PROVIDED TEXT ▸
◆ ◆ ◆
CSF metabolic and proteomic profiles in patients prodromal for psychosis

Background: The initial prodromal state of psychosis (IPS) is defined as an early disease stage prior to the onset of overt psychosis characterized by sub-threshold or more unspecific psychiatric symptoms. Little is known regarding the biochemical changes during this period. Methodology/Principal Findings: We investigated the metabolic/proteomic profiles of cerebrospinal fluid (CSF) of first onset drug naïve paranoid schizophrenía patients (n=54) and individuals presenting with initial prodromal symptoms (n=24), alongside healthy volunteers (n=70) using proton nuclear magnetic resonance (¹H-NMR) spectroscopy and surface enhanced laser desorption ionization (SELDI) mass spectrometry, respectively. Partial least square discriminant analysis (PLS-DA) showed that 36%/29% of IPS patients displayed proteomic/metabolic profiles characteristic of first-onset, drug naïve schizophrenia, i.e., changes in levels of glucose and lactate as well as changes in a VGF-derived peptide (VGF23-62) and transthyretin protein concentrations. However, only 29% (n=7) of the investigated IPS patients (who to date have been followed up for up to three years) have so far received a diagnosis of schizophrenia, The presence of biochemical alterations in the IPS group did not correlate with the risk to develop schizophrenia. Conclusions/Significance: Our results imply that schizophrenia-related biochemical disease processes can be traced in CSF of prodromal patients. However, the biochemical disturbances identified in IPS patients, at least when measured at a single time point, may not be sufficient to predict clinical outcome.
◆ ◆ ◆
RECORDED INFORMATION ▸
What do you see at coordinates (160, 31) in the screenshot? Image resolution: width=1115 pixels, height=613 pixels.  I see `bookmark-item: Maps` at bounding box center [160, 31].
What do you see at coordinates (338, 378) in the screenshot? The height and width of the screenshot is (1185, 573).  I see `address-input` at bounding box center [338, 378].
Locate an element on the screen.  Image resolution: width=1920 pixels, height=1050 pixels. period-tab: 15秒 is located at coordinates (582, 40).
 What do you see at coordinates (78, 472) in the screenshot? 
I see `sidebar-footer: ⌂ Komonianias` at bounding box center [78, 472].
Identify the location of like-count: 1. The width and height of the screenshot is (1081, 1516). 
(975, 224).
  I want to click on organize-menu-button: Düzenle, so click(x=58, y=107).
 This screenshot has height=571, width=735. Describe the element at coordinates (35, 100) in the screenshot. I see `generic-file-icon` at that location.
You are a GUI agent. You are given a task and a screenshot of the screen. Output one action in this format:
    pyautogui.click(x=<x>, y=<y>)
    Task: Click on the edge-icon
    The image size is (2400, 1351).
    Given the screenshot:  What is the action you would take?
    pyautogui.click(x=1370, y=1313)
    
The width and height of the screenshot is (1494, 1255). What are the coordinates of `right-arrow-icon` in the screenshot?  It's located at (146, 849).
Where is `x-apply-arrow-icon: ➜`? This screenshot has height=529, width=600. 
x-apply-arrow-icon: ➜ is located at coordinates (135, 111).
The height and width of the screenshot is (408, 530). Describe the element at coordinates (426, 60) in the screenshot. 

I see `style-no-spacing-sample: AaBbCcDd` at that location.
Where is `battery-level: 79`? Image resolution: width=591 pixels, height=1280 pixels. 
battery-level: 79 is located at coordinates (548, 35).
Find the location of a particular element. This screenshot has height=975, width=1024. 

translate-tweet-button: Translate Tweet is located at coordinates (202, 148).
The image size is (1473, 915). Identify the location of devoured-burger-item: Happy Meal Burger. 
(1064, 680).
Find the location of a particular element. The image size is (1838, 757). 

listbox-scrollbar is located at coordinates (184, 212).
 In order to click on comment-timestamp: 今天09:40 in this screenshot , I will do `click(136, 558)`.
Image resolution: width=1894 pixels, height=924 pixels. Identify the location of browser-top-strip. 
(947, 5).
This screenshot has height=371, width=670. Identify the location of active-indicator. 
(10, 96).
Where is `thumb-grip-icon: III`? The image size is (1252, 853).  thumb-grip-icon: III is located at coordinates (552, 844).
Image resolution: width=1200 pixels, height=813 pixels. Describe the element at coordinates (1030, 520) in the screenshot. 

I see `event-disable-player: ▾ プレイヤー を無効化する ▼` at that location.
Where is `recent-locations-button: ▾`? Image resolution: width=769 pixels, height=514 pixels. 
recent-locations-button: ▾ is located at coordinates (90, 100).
◆ ◆ ◆
TASK STATEMENT ▸
In the abstract on CSF profiles in patients prodromal for psychosis, list every substance whose altered level or concentration is named as characteristic of first-onset, drug-naïve schizophrenia.

SOLUTION FOR THIS PROBLEM ▸
- Glucose
- Lactate
- A VGF-derived peptide (VGF23-62)
- Transthyretin protein